TEROPONGNEWS.COM, AMBON – Bagi pelaku perjalanan yang akan berangkat keluar daerah, wajib untuk menjalani rapid test antigen sebagai salah satu persyaratan.

“Memang sudah disampaikan oleh Dinas Kesehatan, bahwa untuk warga yang ingin melakukan perjalanan keluar daerah wajib menyertakan hasil rapid test antigen dari Satgas Penanganan Covid-19, atau rumah sakit,” kata Ketua Komisi IV DPRD Provinsi Maluku, Samson Attapary kepada wartawan, di Ambon, Senin (25/1/2021).
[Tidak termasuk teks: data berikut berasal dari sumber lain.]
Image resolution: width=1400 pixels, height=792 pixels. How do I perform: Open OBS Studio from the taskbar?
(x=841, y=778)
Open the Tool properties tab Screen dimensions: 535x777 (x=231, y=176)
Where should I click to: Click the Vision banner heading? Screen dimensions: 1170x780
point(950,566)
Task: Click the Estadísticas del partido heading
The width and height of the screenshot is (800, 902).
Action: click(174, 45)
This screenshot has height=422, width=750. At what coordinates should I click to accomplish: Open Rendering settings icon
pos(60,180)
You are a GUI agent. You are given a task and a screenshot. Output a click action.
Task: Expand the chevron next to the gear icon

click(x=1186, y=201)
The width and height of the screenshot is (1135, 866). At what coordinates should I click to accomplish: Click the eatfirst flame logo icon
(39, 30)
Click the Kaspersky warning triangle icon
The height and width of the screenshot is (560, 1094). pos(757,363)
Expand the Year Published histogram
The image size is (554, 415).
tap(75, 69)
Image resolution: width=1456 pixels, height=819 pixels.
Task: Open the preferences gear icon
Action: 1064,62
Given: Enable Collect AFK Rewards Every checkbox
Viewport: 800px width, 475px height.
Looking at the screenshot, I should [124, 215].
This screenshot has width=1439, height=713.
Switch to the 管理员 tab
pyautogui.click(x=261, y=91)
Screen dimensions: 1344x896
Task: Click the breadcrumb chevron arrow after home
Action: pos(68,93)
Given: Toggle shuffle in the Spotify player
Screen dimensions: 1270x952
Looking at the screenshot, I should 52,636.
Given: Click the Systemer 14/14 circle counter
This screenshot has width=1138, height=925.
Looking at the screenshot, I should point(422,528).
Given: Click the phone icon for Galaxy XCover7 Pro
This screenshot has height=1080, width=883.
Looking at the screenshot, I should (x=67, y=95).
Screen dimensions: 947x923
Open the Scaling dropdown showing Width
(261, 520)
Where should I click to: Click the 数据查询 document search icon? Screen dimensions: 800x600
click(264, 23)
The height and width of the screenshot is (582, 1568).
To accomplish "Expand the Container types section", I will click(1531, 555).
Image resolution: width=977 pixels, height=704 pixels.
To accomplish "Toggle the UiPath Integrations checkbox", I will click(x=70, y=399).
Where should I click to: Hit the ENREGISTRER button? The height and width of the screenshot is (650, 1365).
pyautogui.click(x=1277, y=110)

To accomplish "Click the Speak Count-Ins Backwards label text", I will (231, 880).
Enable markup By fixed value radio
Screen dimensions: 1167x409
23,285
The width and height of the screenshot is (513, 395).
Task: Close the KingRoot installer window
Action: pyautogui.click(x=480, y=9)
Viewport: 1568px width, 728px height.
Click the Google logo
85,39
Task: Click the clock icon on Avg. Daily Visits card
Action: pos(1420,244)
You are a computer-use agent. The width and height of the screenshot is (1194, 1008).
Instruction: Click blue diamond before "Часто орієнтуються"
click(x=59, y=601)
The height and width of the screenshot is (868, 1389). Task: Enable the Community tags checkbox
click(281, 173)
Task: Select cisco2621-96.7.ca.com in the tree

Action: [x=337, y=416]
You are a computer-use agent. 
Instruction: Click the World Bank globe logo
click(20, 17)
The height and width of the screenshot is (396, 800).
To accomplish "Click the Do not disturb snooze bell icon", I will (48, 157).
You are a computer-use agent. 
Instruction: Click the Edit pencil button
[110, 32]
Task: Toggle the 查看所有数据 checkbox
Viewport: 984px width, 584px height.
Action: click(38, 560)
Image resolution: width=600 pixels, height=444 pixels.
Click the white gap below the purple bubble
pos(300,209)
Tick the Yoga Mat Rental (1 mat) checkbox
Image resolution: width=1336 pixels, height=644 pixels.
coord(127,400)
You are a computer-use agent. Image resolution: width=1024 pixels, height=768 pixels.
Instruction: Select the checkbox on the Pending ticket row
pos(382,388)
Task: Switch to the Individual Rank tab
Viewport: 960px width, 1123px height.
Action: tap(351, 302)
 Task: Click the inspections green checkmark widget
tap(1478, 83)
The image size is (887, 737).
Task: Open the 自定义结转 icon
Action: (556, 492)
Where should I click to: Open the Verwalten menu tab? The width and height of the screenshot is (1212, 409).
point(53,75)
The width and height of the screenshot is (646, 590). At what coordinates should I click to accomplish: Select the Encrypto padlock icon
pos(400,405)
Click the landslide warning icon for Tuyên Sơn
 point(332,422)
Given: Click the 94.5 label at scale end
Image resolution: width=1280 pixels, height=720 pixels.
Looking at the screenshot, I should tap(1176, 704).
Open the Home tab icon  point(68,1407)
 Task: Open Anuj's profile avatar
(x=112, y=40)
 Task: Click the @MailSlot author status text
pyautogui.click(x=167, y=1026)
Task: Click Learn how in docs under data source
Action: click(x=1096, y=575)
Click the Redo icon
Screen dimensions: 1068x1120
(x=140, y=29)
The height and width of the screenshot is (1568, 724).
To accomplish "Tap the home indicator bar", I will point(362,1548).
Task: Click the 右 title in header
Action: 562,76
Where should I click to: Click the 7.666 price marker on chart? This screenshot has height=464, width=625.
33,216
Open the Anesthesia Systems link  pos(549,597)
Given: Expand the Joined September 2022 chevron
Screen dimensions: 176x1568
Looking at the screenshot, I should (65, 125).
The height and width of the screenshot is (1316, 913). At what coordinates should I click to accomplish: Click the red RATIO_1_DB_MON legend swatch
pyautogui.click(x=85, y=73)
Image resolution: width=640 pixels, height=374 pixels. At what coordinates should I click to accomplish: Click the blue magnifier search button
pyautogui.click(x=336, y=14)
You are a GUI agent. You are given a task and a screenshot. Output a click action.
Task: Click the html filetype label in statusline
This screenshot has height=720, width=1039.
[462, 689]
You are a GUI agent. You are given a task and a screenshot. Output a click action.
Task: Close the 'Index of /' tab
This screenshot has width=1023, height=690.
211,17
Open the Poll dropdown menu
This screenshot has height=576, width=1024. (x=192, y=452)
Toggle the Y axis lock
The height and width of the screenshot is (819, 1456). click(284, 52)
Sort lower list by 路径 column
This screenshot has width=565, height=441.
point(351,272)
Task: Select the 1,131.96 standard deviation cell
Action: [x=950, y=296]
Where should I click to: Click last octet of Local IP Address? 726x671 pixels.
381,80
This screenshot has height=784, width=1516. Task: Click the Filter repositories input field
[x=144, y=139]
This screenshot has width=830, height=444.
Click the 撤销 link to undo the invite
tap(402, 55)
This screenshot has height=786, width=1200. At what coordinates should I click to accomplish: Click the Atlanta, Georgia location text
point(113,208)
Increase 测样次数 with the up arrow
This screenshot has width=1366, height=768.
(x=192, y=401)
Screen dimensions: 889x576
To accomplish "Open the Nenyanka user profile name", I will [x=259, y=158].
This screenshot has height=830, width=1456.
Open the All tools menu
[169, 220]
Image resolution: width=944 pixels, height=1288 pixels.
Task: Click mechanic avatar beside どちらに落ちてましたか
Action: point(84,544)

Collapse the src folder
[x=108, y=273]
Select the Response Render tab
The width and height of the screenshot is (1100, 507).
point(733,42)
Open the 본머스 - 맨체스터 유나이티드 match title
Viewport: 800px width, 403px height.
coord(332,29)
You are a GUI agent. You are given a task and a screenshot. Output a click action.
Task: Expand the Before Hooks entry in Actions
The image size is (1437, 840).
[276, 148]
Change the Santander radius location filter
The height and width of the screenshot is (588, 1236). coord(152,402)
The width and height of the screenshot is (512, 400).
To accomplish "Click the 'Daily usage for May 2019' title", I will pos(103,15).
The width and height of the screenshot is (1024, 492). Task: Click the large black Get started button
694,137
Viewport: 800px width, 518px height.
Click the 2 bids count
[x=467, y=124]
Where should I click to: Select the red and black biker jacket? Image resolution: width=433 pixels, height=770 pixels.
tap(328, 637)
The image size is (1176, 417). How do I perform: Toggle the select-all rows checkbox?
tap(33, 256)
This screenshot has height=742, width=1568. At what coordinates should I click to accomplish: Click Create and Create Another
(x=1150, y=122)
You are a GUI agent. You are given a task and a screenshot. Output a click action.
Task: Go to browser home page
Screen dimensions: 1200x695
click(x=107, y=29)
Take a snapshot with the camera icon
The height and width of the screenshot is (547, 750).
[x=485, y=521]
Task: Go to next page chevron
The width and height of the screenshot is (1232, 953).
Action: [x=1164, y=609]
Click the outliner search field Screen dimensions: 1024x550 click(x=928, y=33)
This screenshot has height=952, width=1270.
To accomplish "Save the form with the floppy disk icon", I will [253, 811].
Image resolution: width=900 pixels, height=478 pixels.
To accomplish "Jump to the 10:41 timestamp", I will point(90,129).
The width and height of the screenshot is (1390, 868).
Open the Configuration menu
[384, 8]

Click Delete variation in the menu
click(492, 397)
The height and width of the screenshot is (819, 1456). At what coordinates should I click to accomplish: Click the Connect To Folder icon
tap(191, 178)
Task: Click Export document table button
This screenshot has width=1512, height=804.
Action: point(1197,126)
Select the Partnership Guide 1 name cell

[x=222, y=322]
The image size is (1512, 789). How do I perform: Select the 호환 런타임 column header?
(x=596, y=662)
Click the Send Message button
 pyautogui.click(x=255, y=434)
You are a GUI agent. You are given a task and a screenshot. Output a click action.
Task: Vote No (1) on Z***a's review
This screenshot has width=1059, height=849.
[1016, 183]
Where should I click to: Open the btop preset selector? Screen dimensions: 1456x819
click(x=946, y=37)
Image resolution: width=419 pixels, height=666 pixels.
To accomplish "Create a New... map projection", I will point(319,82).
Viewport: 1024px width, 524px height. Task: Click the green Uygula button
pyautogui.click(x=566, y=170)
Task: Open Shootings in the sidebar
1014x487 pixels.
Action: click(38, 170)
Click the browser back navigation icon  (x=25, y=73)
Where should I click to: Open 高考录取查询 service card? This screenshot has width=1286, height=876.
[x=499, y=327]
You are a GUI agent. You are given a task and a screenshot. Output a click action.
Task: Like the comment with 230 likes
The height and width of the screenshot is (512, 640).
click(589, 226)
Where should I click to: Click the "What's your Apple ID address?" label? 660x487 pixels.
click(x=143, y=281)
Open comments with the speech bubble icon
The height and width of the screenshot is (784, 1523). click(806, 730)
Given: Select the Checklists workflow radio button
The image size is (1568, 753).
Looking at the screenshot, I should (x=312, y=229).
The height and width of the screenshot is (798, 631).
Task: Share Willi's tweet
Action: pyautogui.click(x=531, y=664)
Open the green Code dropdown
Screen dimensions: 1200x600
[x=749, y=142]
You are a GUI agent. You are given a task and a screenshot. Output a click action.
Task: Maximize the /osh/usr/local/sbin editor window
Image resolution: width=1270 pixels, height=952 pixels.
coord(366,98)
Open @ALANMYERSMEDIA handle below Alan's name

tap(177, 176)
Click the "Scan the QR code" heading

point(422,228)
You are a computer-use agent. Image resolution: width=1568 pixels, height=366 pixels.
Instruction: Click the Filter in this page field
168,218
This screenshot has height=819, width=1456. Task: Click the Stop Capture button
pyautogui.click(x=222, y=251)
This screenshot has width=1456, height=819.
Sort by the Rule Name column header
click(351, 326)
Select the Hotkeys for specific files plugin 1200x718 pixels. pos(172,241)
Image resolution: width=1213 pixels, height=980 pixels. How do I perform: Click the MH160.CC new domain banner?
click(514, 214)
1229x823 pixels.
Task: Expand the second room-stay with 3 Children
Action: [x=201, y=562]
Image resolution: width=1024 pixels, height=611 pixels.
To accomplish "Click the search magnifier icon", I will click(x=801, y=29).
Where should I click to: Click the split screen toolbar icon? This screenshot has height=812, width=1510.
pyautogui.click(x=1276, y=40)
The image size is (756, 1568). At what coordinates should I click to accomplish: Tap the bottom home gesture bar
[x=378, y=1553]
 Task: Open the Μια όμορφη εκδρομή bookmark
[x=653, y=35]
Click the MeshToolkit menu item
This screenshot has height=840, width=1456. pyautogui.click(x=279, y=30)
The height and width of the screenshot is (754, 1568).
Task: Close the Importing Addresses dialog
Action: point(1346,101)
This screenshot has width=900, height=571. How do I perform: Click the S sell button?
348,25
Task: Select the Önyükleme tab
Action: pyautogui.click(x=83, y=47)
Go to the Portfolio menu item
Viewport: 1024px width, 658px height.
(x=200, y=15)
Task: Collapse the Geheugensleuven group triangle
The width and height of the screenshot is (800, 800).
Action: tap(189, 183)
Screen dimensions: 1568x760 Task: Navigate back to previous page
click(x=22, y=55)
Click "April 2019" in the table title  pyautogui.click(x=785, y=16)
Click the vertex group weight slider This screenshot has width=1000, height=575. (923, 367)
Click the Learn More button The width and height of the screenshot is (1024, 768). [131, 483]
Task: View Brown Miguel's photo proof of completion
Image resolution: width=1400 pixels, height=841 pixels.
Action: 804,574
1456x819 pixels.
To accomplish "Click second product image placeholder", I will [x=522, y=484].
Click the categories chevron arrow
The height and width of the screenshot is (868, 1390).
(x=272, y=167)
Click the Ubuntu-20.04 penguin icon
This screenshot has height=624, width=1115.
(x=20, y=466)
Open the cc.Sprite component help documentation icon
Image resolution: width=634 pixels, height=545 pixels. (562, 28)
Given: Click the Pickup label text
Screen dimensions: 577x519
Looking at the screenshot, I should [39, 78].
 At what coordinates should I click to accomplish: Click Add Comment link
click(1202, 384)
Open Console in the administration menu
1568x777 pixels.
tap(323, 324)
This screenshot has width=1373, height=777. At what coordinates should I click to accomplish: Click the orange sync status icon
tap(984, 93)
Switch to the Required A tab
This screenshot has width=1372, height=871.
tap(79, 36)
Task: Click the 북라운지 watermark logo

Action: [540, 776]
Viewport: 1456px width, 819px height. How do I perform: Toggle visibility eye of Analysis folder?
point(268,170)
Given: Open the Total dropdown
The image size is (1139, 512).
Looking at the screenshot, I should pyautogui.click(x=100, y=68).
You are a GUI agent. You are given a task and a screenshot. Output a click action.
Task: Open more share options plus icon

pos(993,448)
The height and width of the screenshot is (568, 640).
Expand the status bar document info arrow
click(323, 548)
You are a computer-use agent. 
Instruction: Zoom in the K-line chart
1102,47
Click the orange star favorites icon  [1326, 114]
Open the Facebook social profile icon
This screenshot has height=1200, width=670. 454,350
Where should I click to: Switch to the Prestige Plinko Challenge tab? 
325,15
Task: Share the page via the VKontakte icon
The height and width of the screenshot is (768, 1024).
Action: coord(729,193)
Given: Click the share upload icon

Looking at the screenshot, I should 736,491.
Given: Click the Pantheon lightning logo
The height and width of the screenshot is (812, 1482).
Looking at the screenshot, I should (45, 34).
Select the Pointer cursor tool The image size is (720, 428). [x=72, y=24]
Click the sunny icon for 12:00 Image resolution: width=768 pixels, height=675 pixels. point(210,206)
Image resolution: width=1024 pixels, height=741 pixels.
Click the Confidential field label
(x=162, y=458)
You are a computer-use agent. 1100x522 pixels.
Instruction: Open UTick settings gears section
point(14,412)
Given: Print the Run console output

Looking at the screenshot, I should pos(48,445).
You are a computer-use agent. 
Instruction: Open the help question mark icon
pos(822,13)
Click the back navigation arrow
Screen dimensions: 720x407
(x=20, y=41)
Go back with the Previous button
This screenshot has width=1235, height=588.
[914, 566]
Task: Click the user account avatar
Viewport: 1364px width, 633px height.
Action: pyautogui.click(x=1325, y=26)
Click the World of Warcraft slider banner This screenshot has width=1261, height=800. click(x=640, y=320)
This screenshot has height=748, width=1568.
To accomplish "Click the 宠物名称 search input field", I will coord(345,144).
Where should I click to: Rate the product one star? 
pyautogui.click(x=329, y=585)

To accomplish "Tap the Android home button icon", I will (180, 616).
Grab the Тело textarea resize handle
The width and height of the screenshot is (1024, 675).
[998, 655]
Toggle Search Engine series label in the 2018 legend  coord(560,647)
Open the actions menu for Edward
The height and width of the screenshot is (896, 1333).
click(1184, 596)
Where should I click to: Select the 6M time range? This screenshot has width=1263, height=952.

Pasalnya, perjalanan menggunakan hasil rapid test antigen dan wajib dilakukan oleh Satgas Penanganan Covid-19, atau rumah sakit ini berdasarkan catatan dari Badan Pemeriksa Keuangan (BPK) RI.

Sementara Dinas Kesehatan, menurut Samson, hanya bertugas untuk melakukan screening, bukan untuk rapid test antigen untuk perjalanan.

“Ambil misal wartawan, atau masyarakat yang ingin bertamu ke kantor pemerintah, bisa menjalani rapid test antigen di Dinas Kesehatan,” ujar dia.

Samson membeberkan, untuk rapid test antigen dalam rangka perjalanan keluar daerah, maka warga harus membayar, sementara untuk kepentingan screening bersifat gratis.

“Mungkin BPK RI melihat itu. Kok, hibah dari pemerintah pusat dipakai untuk perjalanan. Jadi sebenarnya, catatan dari BPK RI ini harus diikuti, karena menyangkut dengan uang negara. Sehingga kedepan, siapa saja baik anggota DPRD maupun masyarakat yang ingin melakukan perjalanan, wajib menjalani rapid test antigen di satgas atau rumah sakit,” tandas Samson.